Billboard has written an article on how metal and hard rock are experiencing a resurgence and “renewed prominence in the musical landscape.” Avenged Sevenfold is mentioned twice as they touch on making shows affordable for all and the genres rising cultural impact.
The economics are another positive as the talent pool offers up scores of acts with significant name recognition but not the hefty price tags. “A lot of these bands have been around for a long time, they’ve got very loyal and rabid fan bases that come out and support their bands,” says Litvag, who believes affordable pricing allows producers to stack the deck without busting the budget. “Avenged Sevenfold, Slipknot, those bands work in our financial model and — in the past at least — bands like Red Hot Chili Peppers just don’t,” he adds. “Ultimately, it allows us to keep our financial model in check and not have to jack ticket prices up so much to where we have to leave our fans at home because they can’t afford to come. That would be a devastating blow if we did that.”
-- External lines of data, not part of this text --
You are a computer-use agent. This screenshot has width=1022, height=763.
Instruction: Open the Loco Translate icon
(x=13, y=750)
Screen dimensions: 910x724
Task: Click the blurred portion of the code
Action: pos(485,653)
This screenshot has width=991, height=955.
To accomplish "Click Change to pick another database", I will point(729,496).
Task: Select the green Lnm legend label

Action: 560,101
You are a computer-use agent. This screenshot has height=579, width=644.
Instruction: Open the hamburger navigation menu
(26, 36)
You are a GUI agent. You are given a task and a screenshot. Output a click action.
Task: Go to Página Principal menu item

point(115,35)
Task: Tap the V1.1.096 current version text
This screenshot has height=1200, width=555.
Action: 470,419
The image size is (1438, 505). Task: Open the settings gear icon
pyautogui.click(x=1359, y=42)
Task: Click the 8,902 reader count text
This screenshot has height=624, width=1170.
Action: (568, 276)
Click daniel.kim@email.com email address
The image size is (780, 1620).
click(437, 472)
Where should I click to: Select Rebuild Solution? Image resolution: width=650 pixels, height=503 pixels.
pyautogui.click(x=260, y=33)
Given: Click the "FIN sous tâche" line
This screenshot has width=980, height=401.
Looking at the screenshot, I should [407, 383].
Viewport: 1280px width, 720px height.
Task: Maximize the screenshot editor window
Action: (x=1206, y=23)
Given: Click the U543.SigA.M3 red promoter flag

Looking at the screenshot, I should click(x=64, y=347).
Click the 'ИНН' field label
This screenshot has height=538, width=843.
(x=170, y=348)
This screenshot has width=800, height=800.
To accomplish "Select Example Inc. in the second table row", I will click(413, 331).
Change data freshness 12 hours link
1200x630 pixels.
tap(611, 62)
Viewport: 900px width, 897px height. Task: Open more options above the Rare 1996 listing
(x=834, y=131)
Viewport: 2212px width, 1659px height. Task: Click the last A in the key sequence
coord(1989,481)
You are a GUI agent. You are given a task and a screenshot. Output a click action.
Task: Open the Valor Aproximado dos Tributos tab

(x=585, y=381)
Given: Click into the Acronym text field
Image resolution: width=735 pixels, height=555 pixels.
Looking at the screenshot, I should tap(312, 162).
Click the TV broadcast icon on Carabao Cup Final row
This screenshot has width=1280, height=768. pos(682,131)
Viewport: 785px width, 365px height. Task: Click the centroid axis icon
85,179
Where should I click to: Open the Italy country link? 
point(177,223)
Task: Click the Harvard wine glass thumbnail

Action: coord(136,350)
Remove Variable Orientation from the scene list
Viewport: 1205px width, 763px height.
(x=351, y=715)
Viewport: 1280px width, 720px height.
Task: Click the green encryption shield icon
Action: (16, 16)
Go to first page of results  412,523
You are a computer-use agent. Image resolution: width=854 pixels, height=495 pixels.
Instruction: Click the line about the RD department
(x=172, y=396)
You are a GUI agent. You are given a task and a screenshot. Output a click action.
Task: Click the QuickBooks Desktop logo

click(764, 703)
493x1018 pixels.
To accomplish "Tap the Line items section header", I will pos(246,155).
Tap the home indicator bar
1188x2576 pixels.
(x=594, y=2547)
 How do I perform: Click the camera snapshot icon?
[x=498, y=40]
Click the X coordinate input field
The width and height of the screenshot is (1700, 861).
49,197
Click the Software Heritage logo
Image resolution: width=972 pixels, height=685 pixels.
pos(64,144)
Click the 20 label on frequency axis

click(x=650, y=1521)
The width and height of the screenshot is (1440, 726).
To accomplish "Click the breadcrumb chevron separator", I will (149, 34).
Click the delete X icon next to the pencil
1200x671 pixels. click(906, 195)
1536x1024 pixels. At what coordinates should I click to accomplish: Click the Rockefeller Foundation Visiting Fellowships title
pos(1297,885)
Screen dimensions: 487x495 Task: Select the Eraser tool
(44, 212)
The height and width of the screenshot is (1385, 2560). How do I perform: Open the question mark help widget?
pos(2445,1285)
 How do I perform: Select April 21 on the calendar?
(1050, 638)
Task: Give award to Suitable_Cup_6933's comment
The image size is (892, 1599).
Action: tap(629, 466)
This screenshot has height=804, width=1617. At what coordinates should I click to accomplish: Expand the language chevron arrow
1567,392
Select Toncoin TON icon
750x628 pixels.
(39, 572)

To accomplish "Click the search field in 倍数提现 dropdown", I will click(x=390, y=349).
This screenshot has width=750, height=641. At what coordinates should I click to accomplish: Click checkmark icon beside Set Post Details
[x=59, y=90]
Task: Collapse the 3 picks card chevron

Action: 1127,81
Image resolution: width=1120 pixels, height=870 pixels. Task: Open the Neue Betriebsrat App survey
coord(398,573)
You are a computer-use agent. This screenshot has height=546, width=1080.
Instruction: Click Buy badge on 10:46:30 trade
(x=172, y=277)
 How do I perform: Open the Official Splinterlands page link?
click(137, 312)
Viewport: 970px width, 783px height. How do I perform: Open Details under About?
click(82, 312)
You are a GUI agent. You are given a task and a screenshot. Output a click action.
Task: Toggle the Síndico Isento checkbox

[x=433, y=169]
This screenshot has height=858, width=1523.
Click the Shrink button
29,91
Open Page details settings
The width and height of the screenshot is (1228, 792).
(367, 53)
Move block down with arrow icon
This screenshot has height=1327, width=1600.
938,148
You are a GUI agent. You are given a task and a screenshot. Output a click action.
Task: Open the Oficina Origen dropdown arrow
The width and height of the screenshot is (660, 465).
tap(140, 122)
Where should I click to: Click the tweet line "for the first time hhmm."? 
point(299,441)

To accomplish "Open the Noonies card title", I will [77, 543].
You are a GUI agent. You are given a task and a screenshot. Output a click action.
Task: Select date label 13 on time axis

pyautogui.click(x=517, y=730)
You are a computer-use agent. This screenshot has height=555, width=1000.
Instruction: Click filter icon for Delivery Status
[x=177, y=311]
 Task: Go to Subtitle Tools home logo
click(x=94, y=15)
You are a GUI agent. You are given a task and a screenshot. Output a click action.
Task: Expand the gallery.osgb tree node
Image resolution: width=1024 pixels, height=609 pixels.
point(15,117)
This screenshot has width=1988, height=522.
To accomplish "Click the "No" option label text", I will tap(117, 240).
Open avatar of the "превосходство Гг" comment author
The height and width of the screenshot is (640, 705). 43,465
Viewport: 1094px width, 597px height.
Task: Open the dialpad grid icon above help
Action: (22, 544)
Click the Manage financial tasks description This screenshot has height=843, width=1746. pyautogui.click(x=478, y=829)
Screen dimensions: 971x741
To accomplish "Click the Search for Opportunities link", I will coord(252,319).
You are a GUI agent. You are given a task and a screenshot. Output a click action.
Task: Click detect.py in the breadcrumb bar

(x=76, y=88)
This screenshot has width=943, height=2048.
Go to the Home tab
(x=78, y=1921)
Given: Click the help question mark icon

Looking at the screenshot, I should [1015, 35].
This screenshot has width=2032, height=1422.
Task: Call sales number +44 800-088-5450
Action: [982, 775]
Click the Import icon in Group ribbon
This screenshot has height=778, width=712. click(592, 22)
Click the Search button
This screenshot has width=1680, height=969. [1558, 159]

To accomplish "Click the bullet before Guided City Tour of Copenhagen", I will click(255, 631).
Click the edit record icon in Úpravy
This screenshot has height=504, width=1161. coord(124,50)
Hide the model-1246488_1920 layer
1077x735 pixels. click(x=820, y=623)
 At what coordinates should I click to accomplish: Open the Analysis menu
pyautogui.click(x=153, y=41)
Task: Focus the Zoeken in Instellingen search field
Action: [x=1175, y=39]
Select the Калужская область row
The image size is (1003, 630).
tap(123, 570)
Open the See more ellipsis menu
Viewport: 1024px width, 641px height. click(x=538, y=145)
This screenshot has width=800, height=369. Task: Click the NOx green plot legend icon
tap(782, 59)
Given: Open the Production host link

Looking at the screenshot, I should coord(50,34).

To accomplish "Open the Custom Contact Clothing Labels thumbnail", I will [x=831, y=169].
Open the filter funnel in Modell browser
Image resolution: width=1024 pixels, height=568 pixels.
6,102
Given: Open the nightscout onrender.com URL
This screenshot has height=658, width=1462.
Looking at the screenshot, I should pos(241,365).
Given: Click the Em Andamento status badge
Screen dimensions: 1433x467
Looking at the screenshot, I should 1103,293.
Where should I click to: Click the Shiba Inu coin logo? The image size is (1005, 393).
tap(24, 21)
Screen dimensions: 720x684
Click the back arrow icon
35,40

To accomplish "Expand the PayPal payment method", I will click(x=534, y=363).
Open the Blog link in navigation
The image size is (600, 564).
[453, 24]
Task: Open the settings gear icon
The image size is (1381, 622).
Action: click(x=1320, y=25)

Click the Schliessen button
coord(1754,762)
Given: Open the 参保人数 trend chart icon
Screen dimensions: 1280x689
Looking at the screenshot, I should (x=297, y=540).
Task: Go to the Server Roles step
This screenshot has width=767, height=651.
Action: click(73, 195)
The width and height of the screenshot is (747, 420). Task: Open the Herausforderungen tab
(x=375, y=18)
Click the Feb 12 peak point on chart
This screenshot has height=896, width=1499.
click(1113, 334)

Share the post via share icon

Meanwhile, Wimmer sees signs of hard rock music’s rising cultural impact everywhere, from the branding for craft beers to metal-influenced imagery in craft beers and vape shops to the emergence of hipster metal and an arena-level rebound for Slayer. “Nirvana didn’t break alternative, there was something already brewing and Nirvana was just the band that you could point out,” he says. “Go to your grocery store, there’s metal imagery everywhere. Foo Fighters are selling out stadiums, that’s a rock act. Black Keys is a rock act, Jack White is a rock act. I want AWOL Nation and Kings Of Leon playing with Avenged Sevenfold; it’s good for music and it will help grow both sides. The key is to keep investing in all the genres and subgenres. How many times can Red Hot Chili Peppers play a dance event?”